Wednesday, 25 October 2006

 

For Catholics, 'there can be no morally acceptable justification for
vengeance,' says speaker at Red Mass

 

By Carolyn Dineen King, South Texas Catholic News

(Editor's note: Area judges, attorneys and members of local law enforcement
agencies gathered for the Oct. 4 Red Mass at Corpus Christi Cathedral. The
Mass, invoking the wisdom of God, who is the Supreme Law Giver, was hosted
by the diocesan Red Mass Committee and presided by Bishop Carmody. Special
guest speaker was Carolyn Dineen King, United States Circuit Judge for the
Fifth Circuit, who spoke on capital punishment. Leaders from several faith
communities served on the committee and participated in the liturgy.)

Following is the text of the talk presented by Judge King.

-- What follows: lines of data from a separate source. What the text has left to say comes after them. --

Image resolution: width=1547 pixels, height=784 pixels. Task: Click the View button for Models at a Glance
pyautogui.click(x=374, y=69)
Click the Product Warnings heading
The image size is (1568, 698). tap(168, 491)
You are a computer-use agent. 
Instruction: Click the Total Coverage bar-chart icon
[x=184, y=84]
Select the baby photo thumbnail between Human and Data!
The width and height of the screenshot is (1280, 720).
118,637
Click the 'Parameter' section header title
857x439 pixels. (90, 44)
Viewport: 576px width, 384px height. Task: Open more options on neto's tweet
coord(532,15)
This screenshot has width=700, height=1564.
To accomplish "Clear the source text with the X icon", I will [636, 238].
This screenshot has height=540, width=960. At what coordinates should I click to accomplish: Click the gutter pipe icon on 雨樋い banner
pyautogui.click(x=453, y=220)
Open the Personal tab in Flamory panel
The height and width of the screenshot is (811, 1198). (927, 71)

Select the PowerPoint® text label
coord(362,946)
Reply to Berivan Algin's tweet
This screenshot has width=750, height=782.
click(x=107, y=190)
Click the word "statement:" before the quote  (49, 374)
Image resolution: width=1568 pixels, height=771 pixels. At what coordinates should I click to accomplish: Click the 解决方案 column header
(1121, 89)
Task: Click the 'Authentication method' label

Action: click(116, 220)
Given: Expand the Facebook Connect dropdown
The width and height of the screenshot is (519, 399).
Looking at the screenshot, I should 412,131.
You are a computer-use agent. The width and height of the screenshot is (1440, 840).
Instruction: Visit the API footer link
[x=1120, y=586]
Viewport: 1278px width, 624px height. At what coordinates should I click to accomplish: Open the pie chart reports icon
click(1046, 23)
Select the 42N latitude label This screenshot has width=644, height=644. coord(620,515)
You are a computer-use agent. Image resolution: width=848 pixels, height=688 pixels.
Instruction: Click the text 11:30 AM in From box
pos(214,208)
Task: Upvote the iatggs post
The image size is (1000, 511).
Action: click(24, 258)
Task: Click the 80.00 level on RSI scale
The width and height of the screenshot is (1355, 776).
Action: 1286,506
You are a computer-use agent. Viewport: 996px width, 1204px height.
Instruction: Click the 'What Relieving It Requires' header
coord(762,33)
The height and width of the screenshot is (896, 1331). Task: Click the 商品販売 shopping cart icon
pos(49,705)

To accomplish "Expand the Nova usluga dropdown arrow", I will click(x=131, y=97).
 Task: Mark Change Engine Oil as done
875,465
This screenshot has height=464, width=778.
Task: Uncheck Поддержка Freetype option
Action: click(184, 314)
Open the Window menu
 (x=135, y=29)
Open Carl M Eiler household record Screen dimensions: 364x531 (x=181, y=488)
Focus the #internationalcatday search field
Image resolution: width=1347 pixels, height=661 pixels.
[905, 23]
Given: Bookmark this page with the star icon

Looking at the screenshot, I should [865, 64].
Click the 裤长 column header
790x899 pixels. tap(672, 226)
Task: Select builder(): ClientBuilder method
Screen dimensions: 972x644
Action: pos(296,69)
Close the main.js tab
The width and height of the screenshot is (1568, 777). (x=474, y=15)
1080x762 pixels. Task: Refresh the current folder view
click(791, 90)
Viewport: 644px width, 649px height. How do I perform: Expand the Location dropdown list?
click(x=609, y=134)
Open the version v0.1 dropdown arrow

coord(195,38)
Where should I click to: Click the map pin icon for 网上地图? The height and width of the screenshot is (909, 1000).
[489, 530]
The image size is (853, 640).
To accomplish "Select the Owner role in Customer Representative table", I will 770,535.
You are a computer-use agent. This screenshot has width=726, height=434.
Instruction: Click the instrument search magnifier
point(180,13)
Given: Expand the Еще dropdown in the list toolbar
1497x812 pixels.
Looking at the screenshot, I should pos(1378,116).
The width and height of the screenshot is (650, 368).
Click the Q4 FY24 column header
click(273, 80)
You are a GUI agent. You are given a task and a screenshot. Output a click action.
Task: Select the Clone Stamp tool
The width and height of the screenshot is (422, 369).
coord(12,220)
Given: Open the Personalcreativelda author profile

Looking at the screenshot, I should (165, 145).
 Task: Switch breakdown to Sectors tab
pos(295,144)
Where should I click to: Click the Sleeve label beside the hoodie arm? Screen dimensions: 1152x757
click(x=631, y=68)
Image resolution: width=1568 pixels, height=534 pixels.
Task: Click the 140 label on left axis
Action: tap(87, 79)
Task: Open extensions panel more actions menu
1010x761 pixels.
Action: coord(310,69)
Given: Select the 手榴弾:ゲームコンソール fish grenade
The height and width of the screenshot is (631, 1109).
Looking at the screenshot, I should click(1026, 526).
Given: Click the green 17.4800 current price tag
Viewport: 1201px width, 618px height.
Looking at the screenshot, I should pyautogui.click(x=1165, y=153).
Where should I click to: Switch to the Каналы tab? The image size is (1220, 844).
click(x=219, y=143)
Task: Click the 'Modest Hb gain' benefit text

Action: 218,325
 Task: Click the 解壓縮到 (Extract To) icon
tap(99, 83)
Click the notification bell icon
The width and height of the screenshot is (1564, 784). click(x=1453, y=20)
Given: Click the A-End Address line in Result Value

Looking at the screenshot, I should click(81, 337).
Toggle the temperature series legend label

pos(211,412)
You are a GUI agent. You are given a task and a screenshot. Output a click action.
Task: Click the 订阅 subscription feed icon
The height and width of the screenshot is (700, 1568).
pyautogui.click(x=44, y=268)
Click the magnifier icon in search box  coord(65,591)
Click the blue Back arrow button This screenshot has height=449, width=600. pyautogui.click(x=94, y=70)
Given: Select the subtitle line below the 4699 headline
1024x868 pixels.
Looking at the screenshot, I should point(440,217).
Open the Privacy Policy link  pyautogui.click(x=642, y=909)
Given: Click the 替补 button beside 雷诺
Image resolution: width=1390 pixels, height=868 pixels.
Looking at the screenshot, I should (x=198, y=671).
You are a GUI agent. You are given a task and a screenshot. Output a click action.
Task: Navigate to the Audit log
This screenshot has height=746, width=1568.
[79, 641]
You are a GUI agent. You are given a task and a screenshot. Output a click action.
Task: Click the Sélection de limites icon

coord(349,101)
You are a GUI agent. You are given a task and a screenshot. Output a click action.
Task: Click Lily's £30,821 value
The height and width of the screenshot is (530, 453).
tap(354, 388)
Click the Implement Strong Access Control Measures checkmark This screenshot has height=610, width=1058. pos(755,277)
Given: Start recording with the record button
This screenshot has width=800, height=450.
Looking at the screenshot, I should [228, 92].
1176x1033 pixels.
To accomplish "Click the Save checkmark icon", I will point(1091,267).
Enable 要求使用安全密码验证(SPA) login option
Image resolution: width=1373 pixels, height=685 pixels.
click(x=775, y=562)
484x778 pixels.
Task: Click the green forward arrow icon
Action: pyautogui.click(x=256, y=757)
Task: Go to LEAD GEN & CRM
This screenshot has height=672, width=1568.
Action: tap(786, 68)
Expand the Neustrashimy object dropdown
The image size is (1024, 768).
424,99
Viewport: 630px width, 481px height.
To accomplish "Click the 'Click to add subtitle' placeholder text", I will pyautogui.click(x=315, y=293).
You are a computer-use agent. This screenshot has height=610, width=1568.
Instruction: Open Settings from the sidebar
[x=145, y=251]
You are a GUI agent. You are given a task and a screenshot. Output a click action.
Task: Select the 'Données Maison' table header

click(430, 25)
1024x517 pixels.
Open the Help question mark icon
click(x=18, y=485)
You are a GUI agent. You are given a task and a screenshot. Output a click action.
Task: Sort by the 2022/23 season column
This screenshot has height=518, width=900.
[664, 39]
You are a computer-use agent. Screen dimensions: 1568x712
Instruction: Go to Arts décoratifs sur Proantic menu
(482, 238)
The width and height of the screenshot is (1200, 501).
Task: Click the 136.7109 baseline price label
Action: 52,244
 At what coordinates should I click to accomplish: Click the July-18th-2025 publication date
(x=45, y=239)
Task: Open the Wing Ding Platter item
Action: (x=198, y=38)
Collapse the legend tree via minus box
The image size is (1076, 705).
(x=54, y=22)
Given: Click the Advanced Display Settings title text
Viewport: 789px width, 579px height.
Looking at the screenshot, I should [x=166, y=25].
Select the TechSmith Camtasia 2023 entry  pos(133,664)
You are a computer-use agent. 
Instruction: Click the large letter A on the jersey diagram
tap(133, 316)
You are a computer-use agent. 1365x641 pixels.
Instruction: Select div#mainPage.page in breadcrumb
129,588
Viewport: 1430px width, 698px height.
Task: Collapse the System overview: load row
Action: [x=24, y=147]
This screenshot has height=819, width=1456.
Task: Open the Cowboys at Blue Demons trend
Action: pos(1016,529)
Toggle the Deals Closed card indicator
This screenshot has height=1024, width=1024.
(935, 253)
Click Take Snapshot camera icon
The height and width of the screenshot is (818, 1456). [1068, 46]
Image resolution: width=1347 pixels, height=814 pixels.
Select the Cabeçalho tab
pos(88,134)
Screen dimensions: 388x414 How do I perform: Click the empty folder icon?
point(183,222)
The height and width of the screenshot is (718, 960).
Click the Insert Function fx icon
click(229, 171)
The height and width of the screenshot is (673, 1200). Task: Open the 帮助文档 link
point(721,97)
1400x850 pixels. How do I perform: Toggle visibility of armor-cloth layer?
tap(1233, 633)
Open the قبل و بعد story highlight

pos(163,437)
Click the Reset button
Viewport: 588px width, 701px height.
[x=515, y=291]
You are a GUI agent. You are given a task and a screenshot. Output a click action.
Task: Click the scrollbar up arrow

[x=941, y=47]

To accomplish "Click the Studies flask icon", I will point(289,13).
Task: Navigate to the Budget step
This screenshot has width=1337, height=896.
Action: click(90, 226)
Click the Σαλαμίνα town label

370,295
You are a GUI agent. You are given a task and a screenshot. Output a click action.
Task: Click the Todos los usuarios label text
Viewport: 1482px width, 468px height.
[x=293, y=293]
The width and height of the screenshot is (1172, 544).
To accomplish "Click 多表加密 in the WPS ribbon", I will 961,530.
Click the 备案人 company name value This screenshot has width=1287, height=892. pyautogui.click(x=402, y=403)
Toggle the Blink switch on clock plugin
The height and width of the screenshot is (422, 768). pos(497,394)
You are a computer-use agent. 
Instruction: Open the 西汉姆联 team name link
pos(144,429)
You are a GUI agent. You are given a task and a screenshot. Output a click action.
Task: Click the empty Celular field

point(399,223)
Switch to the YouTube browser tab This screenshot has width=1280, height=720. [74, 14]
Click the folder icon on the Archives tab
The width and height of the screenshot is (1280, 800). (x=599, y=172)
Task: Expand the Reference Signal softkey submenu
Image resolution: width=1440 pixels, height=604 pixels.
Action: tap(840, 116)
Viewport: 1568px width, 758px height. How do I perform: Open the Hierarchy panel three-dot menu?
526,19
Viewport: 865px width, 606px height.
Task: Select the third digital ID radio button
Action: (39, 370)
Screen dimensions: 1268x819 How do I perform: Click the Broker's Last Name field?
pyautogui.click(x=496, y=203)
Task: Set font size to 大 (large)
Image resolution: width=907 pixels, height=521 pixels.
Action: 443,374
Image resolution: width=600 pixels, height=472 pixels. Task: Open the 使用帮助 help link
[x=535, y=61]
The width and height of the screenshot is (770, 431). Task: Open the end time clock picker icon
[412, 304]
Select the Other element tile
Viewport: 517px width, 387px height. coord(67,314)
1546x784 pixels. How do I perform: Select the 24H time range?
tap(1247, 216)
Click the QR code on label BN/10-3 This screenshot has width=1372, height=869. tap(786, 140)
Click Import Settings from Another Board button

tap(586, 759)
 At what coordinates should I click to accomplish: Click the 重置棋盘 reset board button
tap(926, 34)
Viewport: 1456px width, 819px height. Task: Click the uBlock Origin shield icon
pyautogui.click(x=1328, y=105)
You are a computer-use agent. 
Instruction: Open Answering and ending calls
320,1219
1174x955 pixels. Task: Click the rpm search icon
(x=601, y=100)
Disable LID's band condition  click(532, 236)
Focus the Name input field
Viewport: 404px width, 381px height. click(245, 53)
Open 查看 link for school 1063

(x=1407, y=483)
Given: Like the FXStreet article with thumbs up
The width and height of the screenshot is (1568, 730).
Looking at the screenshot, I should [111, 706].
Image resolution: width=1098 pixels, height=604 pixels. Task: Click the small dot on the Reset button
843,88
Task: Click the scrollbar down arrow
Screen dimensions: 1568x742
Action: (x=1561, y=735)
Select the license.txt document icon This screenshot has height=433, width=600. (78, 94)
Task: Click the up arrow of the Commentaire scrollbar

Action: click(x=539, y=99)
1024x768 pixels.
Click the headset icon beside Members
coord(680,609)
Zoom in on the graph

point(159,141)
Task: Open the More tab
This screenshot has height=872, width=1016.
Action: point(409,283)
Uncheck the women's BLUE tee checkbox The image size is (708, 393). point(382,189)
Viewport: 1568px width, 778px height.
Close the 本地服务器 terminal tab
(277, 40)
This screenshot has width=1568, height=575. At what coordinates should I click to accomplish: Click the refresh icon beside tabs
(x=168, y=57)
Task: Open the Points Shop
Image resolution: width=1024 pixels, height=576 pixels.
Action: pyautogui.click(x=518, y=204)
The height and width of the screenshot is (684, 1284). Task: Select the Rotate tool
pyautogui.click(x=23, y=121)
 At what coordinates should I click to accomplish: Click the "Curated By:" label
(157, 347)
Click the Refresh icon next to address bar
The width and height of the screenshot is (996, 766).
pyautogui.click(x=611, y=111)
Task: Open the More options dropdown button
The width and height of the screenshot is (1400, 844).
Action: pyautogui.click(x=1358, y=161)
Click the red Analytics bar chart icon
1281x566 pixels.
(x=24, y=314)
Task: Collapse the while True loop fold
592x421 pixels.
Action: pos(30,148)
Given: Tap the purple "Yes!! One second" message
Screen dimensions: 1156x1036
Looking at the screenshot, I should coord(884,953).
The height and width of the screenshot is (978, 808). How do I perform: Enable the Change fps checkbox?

I want to share with you today my concerns about capital punishment. I
became a federal judge in 1979, seven years after the Supreme Court
effectively struck down all the capital sentencing laws in the nation and
three years after the Court took the first steps to approve newly-enacted
capital sentencing laws in several states, including Texas. The three states
in the Fifth Circuit - Texas, Louisiana, and Mississippi - all have capital
sentencing laws, as does the federal government. In my twenty-seven years as
a federal judge, I have participated in the disposition of appeals or habeas
petitions in scores of capital cases. So my concerns are informed by my
experience as a judge. They are also informed by my religious beliefs.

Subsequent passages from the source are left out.